Records for the task:
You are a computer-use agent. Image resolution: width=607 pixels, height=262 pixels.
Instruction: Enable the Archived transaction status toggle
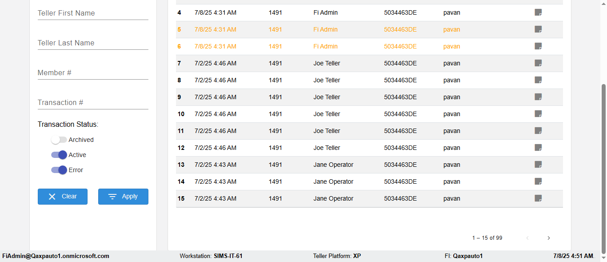point(59,140)
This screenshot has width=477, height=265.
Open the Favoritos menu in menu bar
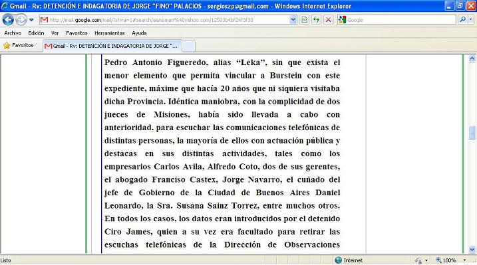(x=77, y=33)
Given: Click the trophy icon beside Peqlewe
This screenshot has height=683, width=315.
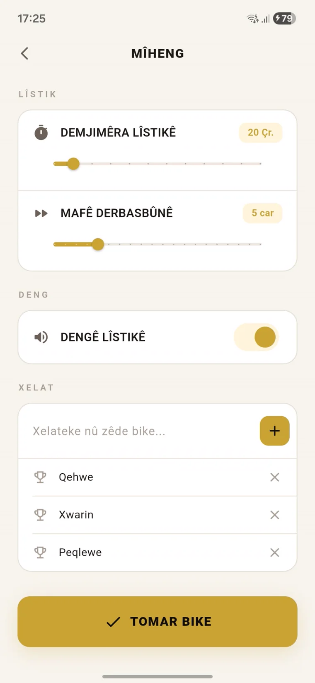Looking at the screenshot, I should 40,552.
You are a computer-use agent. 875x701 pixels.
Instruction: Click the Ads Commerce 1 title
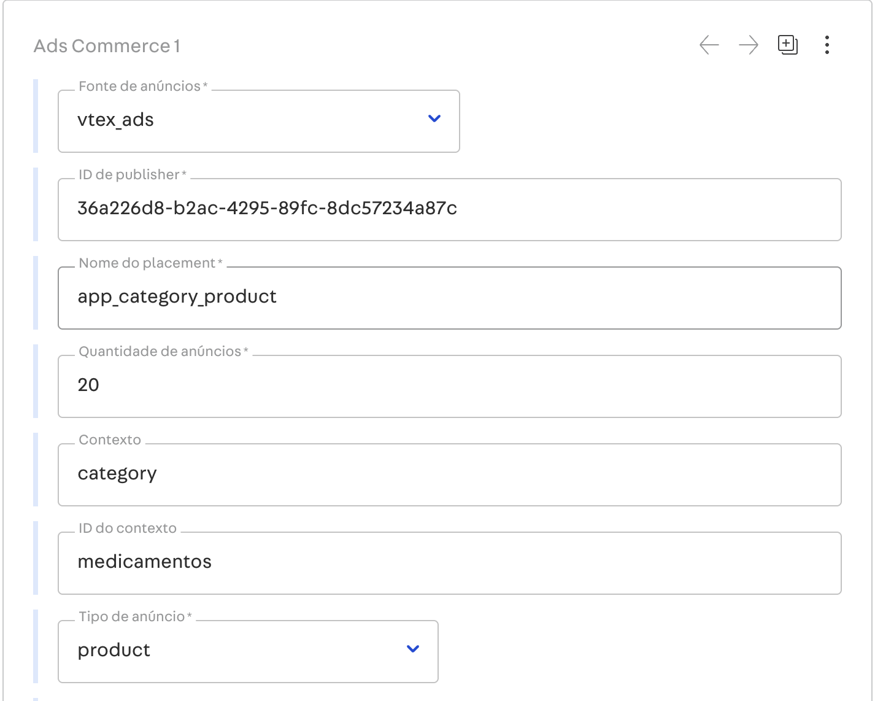point(107,46)
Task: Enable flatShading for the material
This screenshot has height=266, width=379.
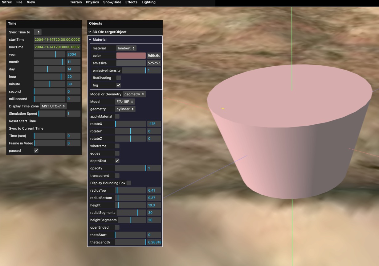Action: click(119, 78)
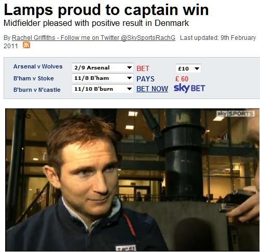
Task: Click the BET NOW link
Action: (152, 89)
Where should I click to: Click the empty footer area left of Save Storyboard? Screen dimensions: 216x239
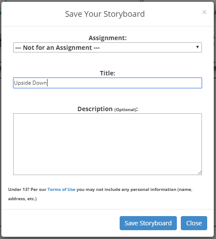[61, 223]
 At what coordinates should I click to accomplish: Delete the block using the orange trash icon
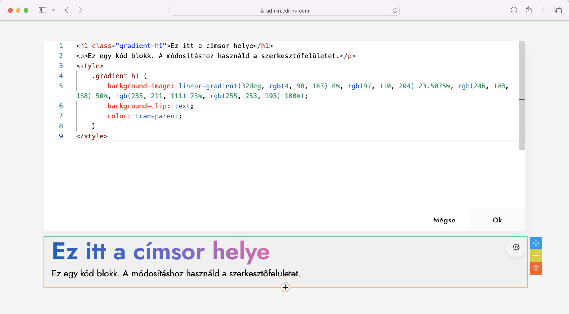(536, 268)
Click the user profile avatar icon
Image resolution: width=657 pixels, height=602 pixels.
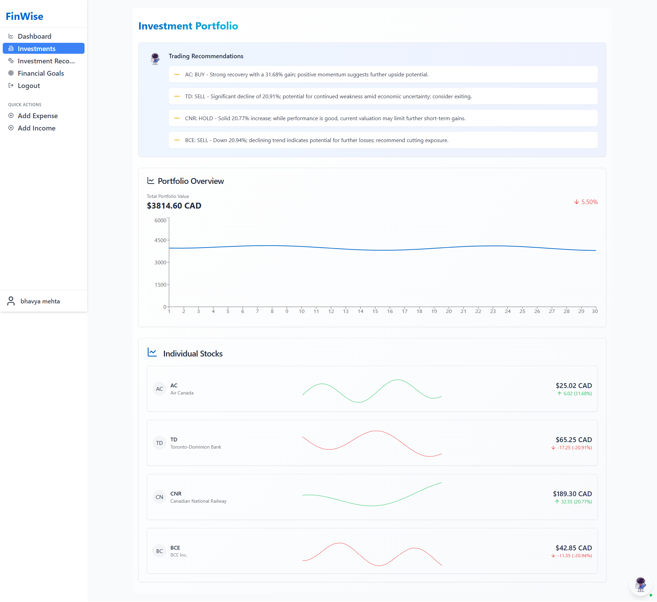tap(11, 301)
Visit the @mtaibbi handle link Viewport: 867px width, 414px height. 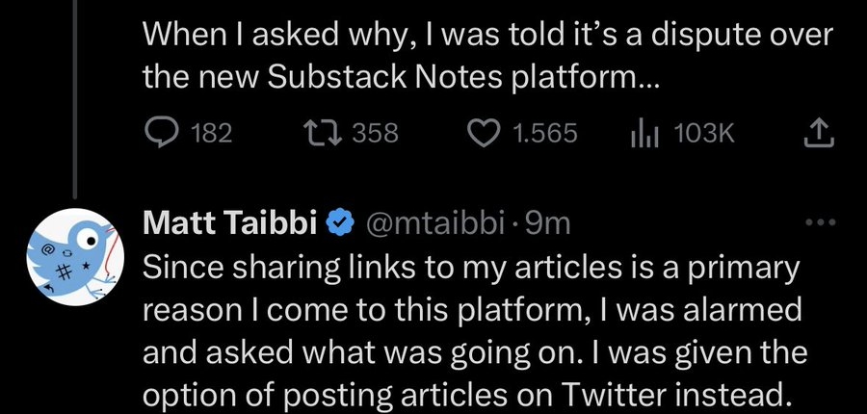coord(433,224)
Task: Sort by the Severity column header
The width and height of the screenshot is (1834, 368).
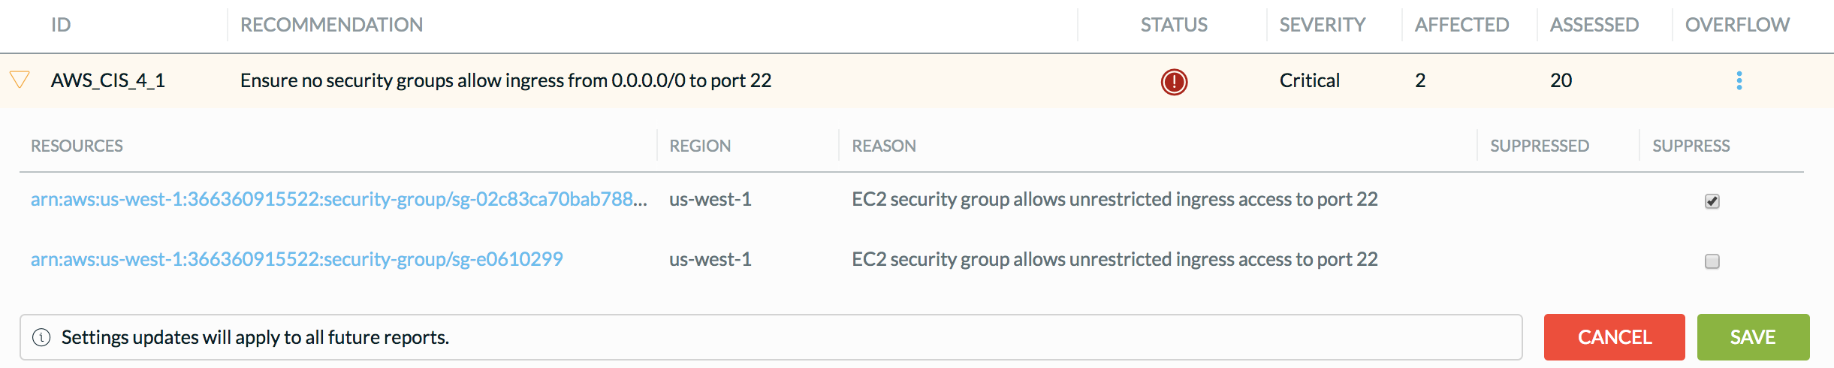Action: pyautogui.click(x=1322, y=25)
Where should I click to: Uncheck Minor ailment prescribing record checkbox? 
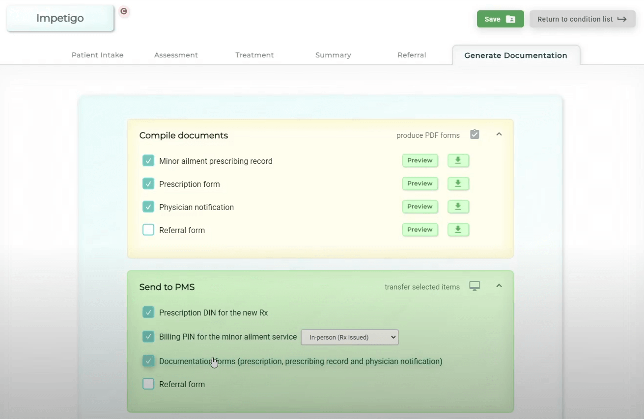pyautogui.click(x=148, y=161)
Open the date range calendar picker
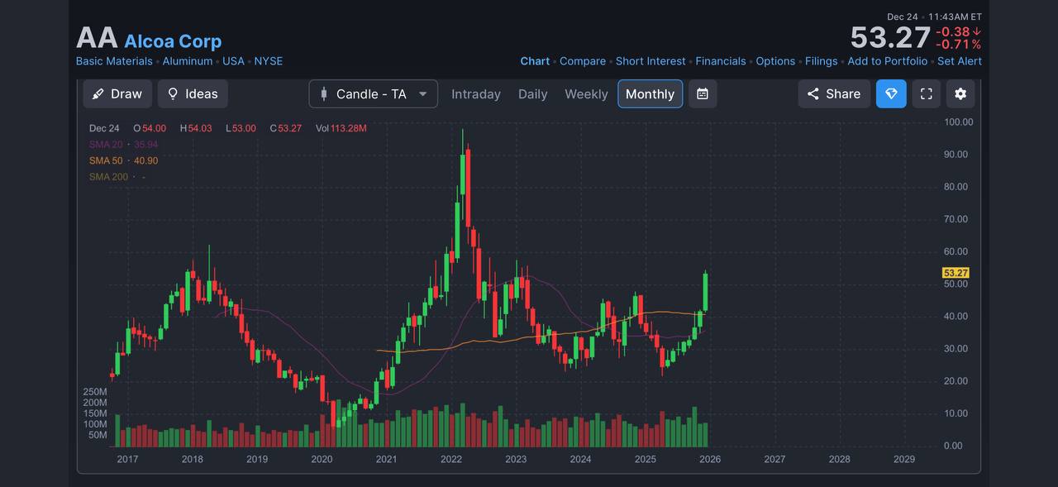The width and height of the screenshot is (1058, 487). pos(703,94)
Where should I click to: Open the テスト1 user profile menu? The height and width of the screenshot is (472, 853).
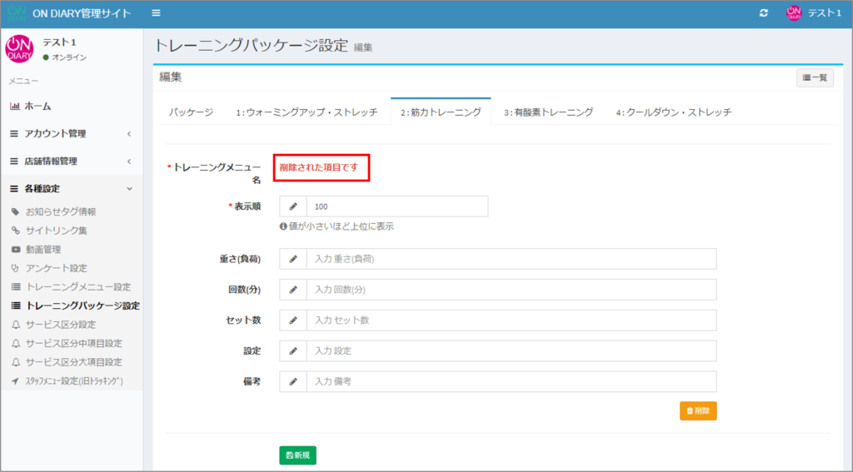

Task to complete:
Write out the records verbatim, from the line containing "Where should I click to: Uncheck" through the end of the records, with both ends included. Leave the pictures out of your answer.

Exercise answer:
Where should I click to: Uncheck Minor ailment prescribing record checkbox? 
pyautogui.click(x=148, y=161)
Open the date range calendar picker
The width and height of the screenshot is (1058, 487). pos(703,94)
Where should I click to: Open the テスト1 user profile menu? The height and width of the screenshot is (472, 853).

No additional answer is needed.